There are various manufacturing processes used to obtain a white and translucent ceramic, the majority of which produce soft-paste porcelain or hard-paste porcelain.
Hard-paste porcelain is composed of the natural mineral materials kaolin, quartz and feldspar; it is translucent and vitrified throughout its mass. Kaolin is a white, very refractory clay mineral with a melting point of 1,800° C; by introducing a flux (calcium, feldspar or phosphate of lime), this melting point is lowered, enabling the porcelain to be vitrified between 1,300 and 1,450° C.
When it is coated for decorative purposes, the chemical nature of the coating is similar to that of the paste; it simply has more flux to give it a perfect affinity.
Soft-paste porcelain is made without kaolin from a very complex mixture composed of white marl with limestone, sand and flux to which a "frit" is added, made of silica and flux. This is all fired at around 1,200° C and the paste produced is white and translucent. It is described as "soft" because it may be scratched easily with a steel instrument.
These three ingredients - kaolin, quartz and feldspar - are mixed with water to obtain a paste in a more or less liquid state adapted to the forming procedure by casting in a porous mould (gravity or pressure casting) or by sizing if the plastic paste is pressed against the sides using a tool.

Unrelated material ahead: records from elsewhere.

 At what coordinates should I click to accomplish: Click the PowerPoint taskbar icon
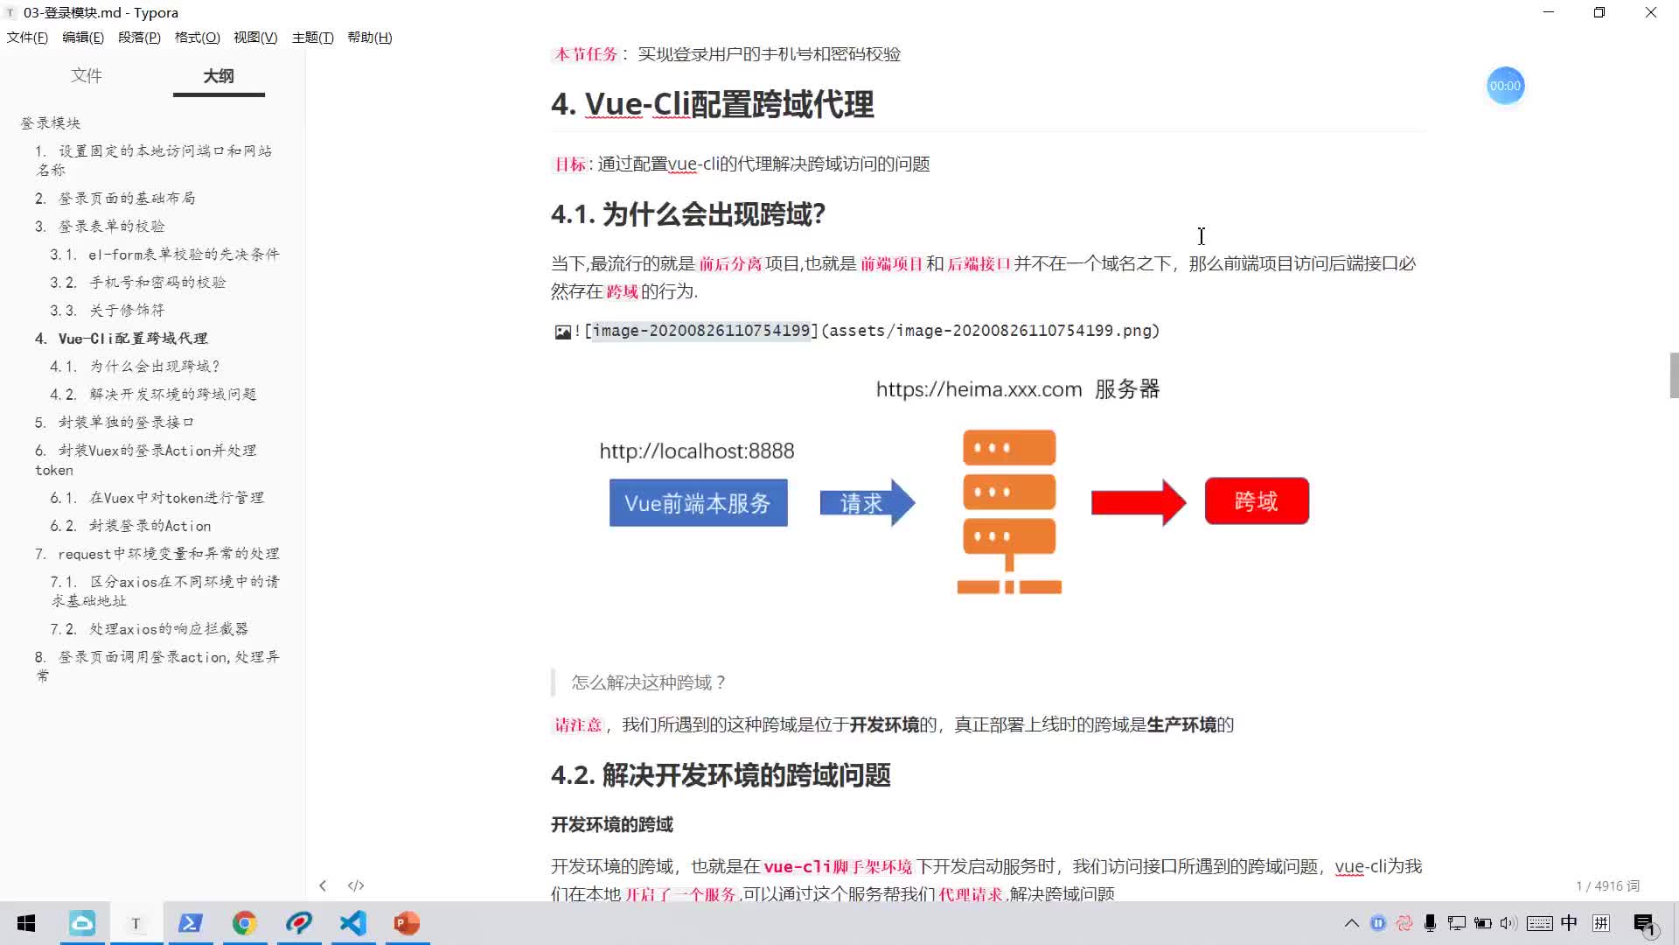[x=408, y=923]
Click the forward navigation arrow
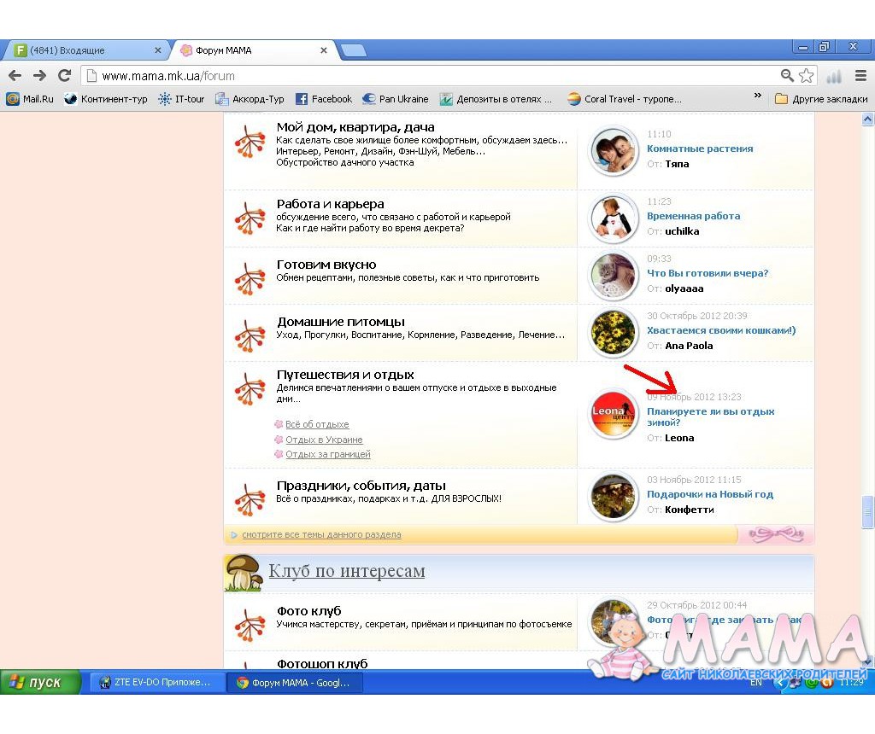Screen dimensions: 875x734 (x=39, y=76)
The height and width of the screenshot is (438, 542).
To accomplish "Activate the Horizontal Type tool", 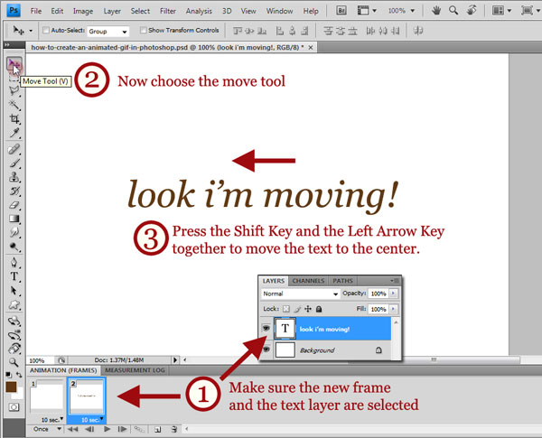I will (x=14, y=276).
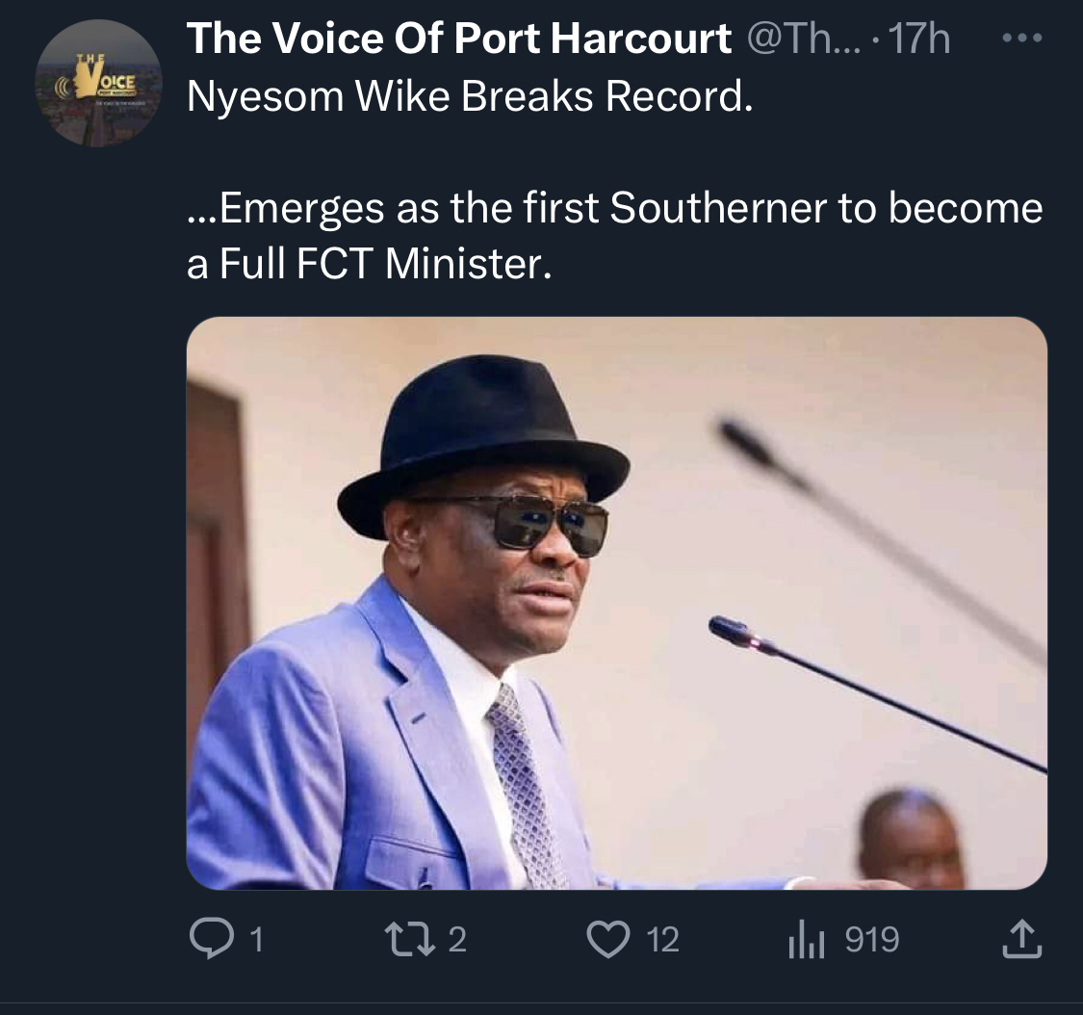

The parts obtained are then dried before being fired below 1,000 °C leading to fragile and porous porcelain. Glazing or varnishing involves covering, by soaking or gun spraying, the bisque with a coating (glaze or varnish) made up of a watery metallic pigment dispersion. A second firing at temperatures between 1,260 °C and 1,400 °C causes vitrification in the bisque and transforms the glaze into a vitrified film, giving the porcelain its translucency. Porcelain that has been fired at high temperature (from 1,200 to 1,400 °C) without a glaze is called biscuit porcelain.
The decorative elements can be applied by hand, or in the form of stickers generally produced by screen printing. After application, a final firing fixes this decoration on the part.
Porcelain is characterised by the whiteness of paste and is often used as a transparent cover. Porcelain is recognised by its translucency.
It is mainly used for tableware and, more broadly, bottling (perfume, spirits) and hardware (door handles, backplates). More recently, it has started to be used in lights and urban furniture. Its electrical insulation property has led to its use in the manufacture of switches, sockets and isolators. Its hardness is harnessed for thread guides in the textile industry.